Boeing set to deliver first all-electric satellites by 2015

The structure of Boeing's 702SP all-electric satellite. (Boeing photo.)

The structure of Boeing’s 702SP all-electric satellite for inaugural customer ABS. (Boeing photo.)

Boeing is on track to launch the world’s first all-electric satellites by early 2015, as a part of an agreement with Asia Broadcast Satellite and Eutelsat, the company announced today.

The company completed static qualification testing, verification and assembly of the primary structures for two 702SP communication satellites, meaning the satellites are well on their way to launch. The 702SP communications satellites will launch in pairs, and once in orbit, they will be entirely powered and propelled by electricity, rather than relying on rockets.

While it’s possible for Boeing to go without rocket engines in orbit, actually getting the satellites into space is another matter, of course. In order to make it into orbit, the satellites will have to be launched as the payload of a traditional rocket.

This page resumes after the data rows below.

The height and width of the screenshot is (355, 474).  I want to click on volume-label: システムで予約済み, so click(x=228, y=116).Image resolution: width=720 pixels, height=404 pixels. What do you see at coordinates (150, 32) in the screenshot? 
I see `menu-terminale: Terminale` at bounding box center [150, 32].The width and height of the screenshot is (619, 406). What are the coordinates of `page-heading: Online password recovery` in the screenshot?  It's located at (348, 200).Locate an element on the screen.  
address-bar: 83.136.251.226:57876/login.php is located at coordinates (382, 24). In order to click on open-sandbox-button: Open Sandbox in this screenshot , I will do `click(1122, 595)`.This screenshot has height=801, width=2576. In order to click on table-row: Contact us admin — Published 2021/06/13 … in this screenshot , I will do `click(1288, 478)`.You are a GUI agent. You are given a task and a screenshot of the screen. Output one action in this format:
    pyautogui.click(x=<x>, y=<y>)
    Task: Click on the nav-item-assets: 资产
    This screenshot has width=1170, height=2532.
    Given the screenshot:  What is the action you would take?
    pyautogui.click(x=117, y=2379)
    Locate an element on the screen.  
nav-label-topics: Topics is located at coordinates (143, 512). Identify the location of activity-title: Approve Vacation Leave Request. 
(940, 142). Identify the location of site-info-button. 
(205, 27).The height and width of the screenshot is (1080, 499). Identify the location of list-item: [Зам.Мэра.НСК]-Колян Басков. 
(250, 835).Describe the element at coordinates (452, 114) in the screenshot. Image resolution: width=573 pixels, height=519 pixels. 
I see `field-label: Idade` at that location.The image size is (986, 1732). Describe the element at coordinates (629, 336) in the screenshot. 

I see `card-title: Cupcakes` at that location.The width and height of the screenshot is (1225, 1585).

They’re built to work with several popular rocket models, including Boeing’s Delta IV, and SpaceX’s Falcon 9.

Using a fully electric propulsion system means that the 702SP won’t weigh as much at launch, which in turn will lead to fuel savings and cost savings for putting the satellites into space. In addition, the stackable design of the satellites allows them to take up less space, so it’s more affordable for companies to launch several satellites into orbit.